(Angers 1858 – Angers 1915)
Portrait of a woman under a vine trellis and with a basket of peaches
Pastel
H. 115 cm; L. 75 cm
Signed lower right and dated 1890
A painter from Angevin, Louis Adolphe Tessier trained at the Beaux-Arts in Paris in the studio of Jean-Léon Gérôme. His career thereafter remains rather nebulous but seems centered on the city of Angers where he lives. Rewarded at the Salon des Artistes Français in 1886 with an honorable mention, he obtained other artistic honors until he became a member at the beginning of the century.
He produces portraits, many genre scenes in acid colors and full of life.
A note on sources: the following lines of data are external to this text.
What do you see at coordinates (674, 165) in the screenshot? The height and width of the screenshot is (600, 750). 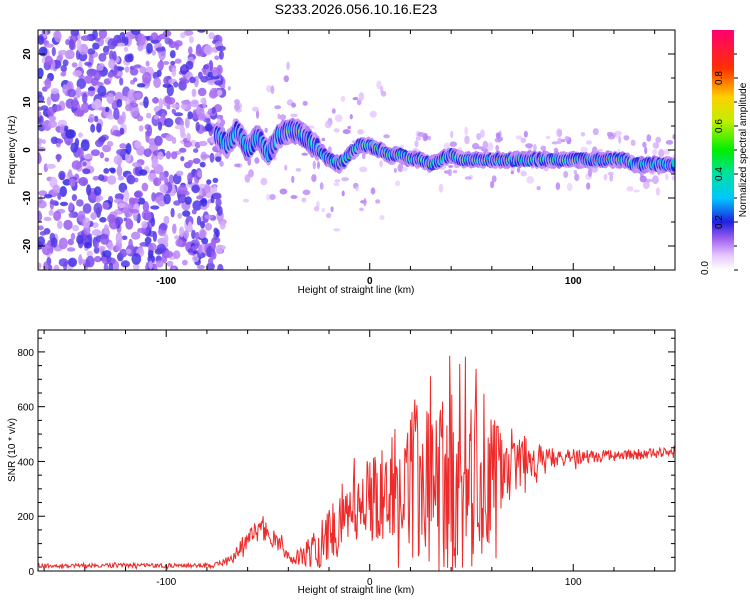 I see `spectrogram-signal-cell` at bounding box center [674, 165].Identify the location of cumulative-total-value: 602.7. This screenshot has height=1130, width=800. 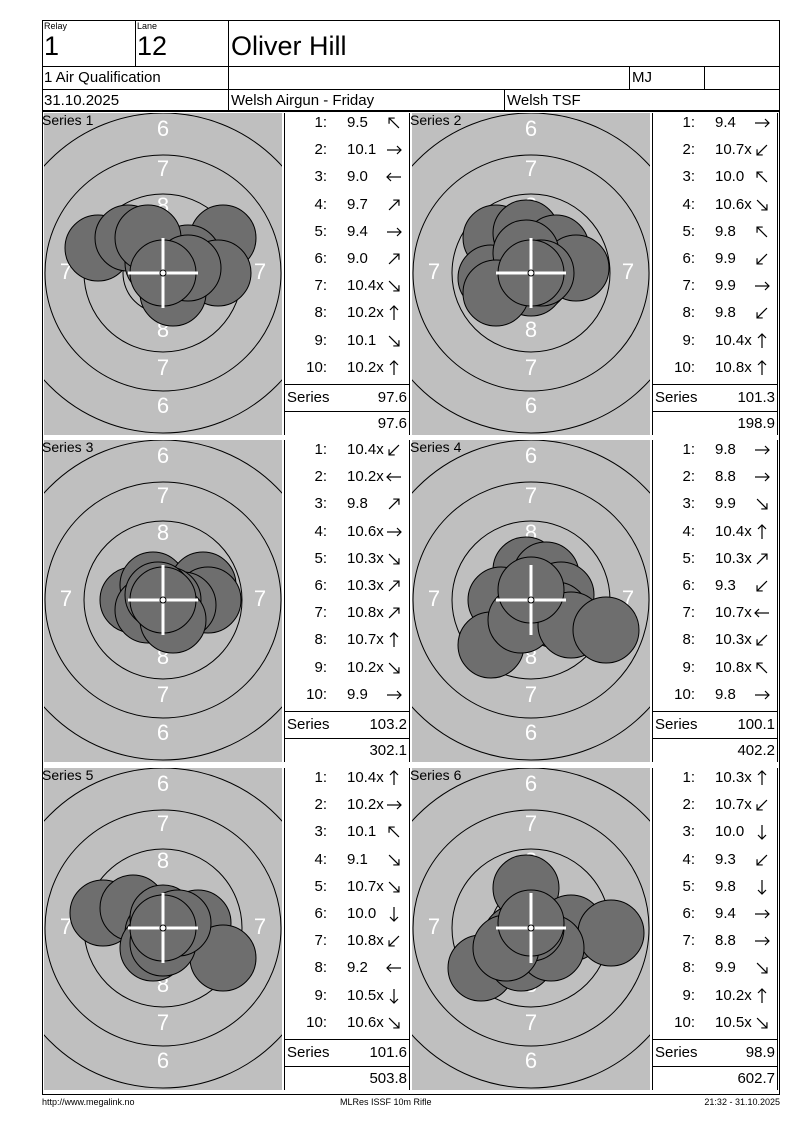
(756, 1078).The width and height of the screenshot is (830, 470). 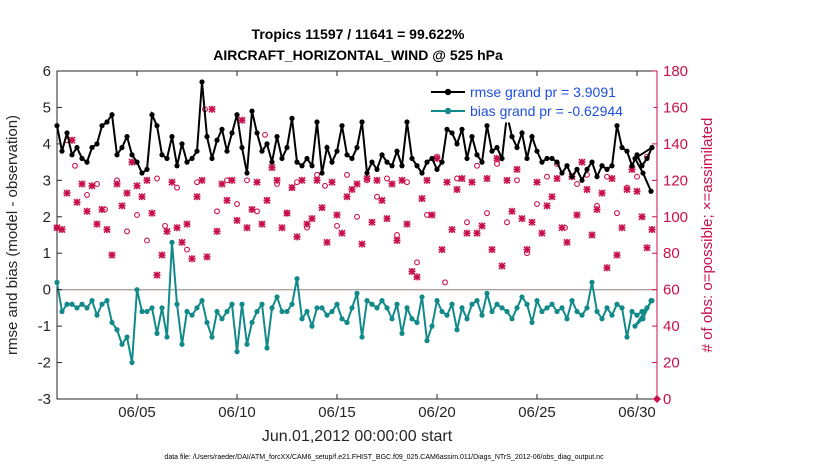 I want to click on legend-bias-label: bias grand pr = -0.62944, so click(x=546, y=111).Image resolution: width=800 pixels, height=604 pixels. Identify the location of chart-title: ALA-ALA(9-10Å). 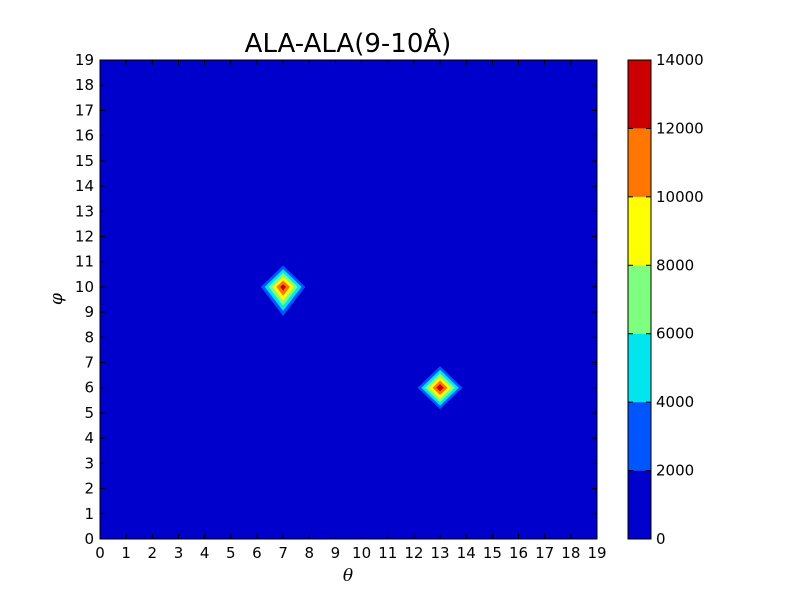
(348, 43). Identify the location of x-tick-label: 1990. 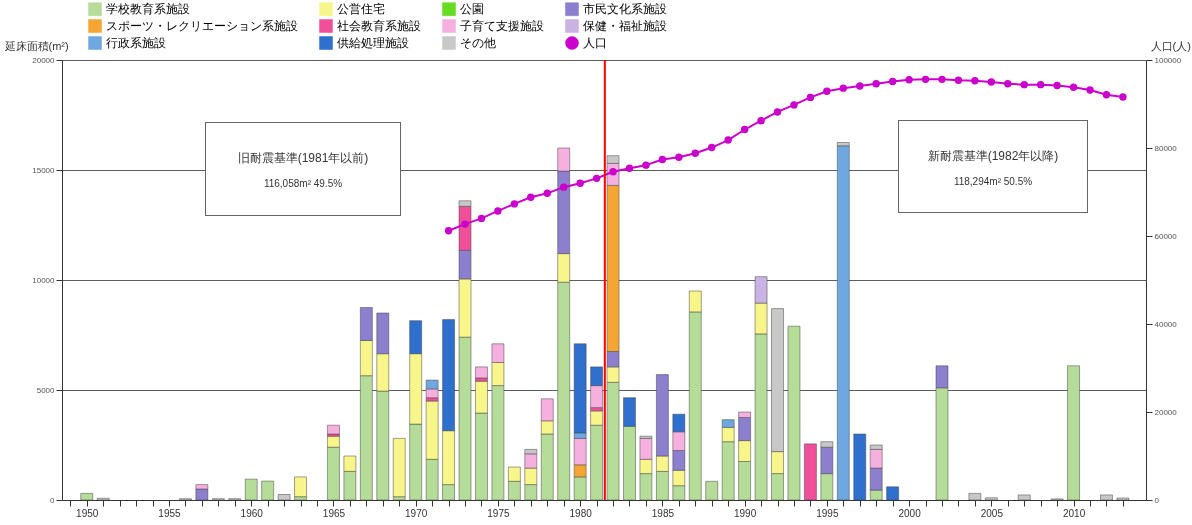
(746, 513).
Does this wonderful pastel represent someone close to the painter? His wife ? No indication allows us to advance an identification, but its quality, its light and its very unusual composition make it more of a scene than a portrait. All in verticality, this sheet of more than one meter high is composed in a triangle descending from the chignon to the stone entablature, in which the bright red of the blouse is inserted. Located under a trellis whose grapes have reached maturity, this young woman watching the spectators has just detached a grain from the bunch, and is about to put it in her mouth. Should this gesture accompanied by the peaches be seen as an invitation? If we refer to the language of fruit that was used in the still lifes of the seventeenth century, the interpretation is correct. If this is not the case, the painter has simply composed his work by giving movement through the action of his model.
Framed by foliage, the young woman with her waist corseted with a brown belt smiles very slightly at the viewer. In her bun is arranged a white flower resembling an anemone, two more of which are inserted into her blouse. The small woven wicker basket in the foreground displays its ripe peaches.
Without a doubt, the amateur is invited to enter the painting, or at least to set up a discussion while remaining on his side of the wall.